* [Problem]
This exercise calls for an exact transcription. Set down every record below.

* [Stored data entries]
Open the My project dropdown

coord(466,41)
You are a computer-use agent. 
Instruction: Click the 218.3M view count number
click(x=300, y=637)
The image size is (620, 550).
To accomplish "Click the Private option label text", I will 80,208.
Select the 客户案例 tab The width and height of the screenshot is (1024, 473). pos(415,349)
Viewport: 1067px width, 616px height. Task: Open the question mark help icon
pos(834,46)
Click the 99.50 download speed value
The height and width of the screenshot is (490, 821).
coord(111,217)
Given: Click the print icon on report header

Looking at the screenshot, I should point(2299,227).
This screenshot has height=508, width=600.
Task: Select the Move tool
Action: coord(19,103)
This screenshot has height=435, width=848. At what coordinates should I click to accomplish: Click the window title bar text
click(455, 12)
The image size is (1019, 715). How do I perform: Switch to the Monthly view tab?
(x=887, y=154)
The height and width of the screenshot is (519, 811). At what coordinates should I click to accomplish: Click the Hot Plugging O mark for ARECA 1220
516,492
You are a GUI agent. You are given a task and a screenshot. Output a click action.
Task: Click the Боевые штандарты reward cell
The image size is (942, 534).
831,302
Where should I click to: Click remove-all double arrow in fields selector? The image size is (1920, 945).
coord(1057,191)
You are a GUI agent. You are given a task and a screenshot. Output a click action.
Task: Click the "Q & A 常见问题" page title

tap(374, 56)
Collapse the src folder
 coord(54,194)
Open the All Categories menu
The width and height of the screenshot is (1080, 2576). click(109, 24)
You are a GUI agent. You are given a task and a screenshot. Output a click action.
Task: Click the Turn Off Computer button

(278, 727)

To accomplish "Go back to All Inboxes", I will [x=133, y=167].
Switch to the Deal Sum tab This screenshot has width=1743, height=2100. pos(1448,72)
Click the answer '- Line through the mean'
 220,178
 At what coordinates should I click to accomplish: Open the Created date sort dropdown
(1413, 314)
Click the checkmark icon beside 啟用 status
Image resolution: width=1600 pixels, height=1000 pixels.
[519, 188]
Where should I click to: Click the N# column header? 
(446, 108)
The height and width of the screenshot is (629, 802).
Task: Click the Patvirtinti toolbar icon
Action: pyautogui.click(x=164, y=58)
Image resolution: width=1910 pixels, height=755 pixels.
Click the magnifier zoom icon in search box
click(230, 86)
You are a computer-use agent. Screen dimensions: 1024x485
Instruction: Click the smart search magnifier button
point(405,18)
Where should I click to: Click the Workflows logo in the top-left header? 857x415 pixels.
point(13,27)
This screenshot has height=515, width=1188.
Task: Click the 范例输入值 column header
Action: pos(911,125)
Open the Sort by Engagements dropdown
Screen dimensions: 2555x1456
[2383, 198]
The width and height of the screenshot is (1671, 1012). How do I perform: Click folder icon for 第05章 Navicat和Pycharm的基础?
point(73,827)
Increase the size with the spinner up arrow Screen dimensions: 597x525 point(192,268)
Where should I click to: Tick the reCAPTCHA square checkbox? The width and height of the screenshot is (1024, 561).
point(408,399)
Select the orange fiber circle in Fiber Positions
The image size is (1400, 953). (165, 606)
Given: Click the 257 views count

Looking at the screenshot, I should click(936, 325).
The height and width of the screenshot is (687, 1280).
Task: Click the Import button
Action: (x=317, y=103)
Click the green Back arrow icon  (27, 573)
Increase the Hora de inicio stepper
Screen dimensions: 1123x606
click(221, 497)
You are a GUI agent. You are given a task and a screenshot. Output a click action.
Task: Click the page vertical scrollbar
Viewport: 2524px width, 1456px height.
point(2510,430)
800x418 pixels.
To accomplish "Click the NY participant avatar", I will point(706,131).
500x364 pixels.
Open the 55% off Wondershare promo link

* [Answer box]
Open the My project dropdown

coord(466,41)
You are a computer-use agent. 
Instruction: Click the 218.3M view count number
click(x=300, y=637)
The image size is (620, 550).
To accomplish "Click the Private option label text", I will 80,208.
Select the 客户案例 tab The width and height of the screenshot is (1024, 473). pos(415,349)
Viewport: 1067px width, 616px height. Task: Open the question mark help icon
pos(834,46)
Click the 99.50 download speed value
The height and width of the screenshot is (490, 821).
coord(111,217)
Given: Click the print icon on report header

Looking at the screenshot, I should point(2299,227).
This screenshot has height=508, width=600.
Task: Select the Move tool
Action: coord(19,103)
This screenshot has height=435, width=848. At what coordinates should I click to accomplish: Click the window title bar text
click(455, 12)
The image size is (1019, 715). How do I perform: Switch to the Monthly view tab?
(x=887, y=154)
The height and width of the screenshot is (519, 811). At what coordinates should I click to accomplish: Click the Hot Plugging O mark for ARECA 1220
516,492
You are a GUI agent. You are given a task and a screenshot. Output a click action.
Task: Click the Боевые штандарты reward cell
The image size is (942, 534).
831,302
Where should I click to: Click remove-all double arrow in fields selector? The image size is (1920, 945).
coord(1057,191)
You are a GUI agent. You are given a task and a screenshot. Output a click action.
Task: Click the "Q & A 常见问题" page title

tap(374, 56)
Collapse the src folder
 coord(54,194)
Open the All Categories menu
The width and height of the screenshot is (1080, 2576). click(109, 24)
You are a GUI agent. You are given a task and a screenshot. Output a click action.
Task: Click the Turn Off Computer button

(278, 727)

To accomplish "Go back to All Inboxes", I will [x=133, y=167].
Switch to the Deal Sum tab This screenshot has width=1743, height=2100. pos(1448,72)
Click the answer '- Line through the mean'
 220,178
 At what coordinates should I click to accomplish: Open the Created date sort dropdown
(1413, 314)
Click the checkmark icon beside 啟用 status
Image resolution: width=1600 pixels, height=1000 pixels.
[519, 188]
Where should I click to: Click the N# column header? 
(446, 108)
The height and width of the screenshot is (629, 802).
Task: Click the Patvirtinti toolbar icon
Action: pyautogui.click(x=164, y=58)
Image resolution: width=1910 pixels, height=755 pixels.
Click the magnifier zoom icon in search box
click(230, 86)
You are a computer-use agent. Screen dimensions: 1024x485
Instruction: Click the smart search magnifier button
point(405,18)
Where should I click to: Click the Workflows logo in the top-left header? 857x415 pixels.
point(13,27)
This screenshot has height=515, width=1188.
Task: Click the 范例输入值 column header
Action: pos(911,125)
Open the Sort by Engagements dropdown
Screen dimensions: 2555x1456
[2383, 198]
The width and height of the screenshot is (1671, 1012). How do I perform: Click folder icon for 第05章 Navicat和Pycharm的基础?
point(73,827)
Increase the size with the spinner up arrow Screen dimensions: 597x525 point(192,268)
Where should I click to: Tick the reCAPTCHA square checkbox? The width and height of the screenshot is (1024, 561).
point(408,399)
Select the orange fiber circle in Fiber Positions
The image size is (1400, 953). (165, 606)
Given: Click the 257 views count

Looking at the screenshot, I should click(936, 325).
The height and width of the screenshot is (687, 1280).
Task: Click the Import button
Action: (x=317, y=103)
Click the green Back arrow icon  (27, 573)
Increase the Hora de inicio stepper
Screen dimensions: 1123x606
click(221, 497)
You are a GUI agent. You are given a task and a screenshot. Output a click action.
Task: Click the page vertical scrollbar
Viewport: 2524px width, 1456px height.
point(2510,430)
800x418 pixels.
To accomplish "Click the NY participant avatar", I will point(706,131).
500x364 pixels.
Open the 55% off Wondershare promo link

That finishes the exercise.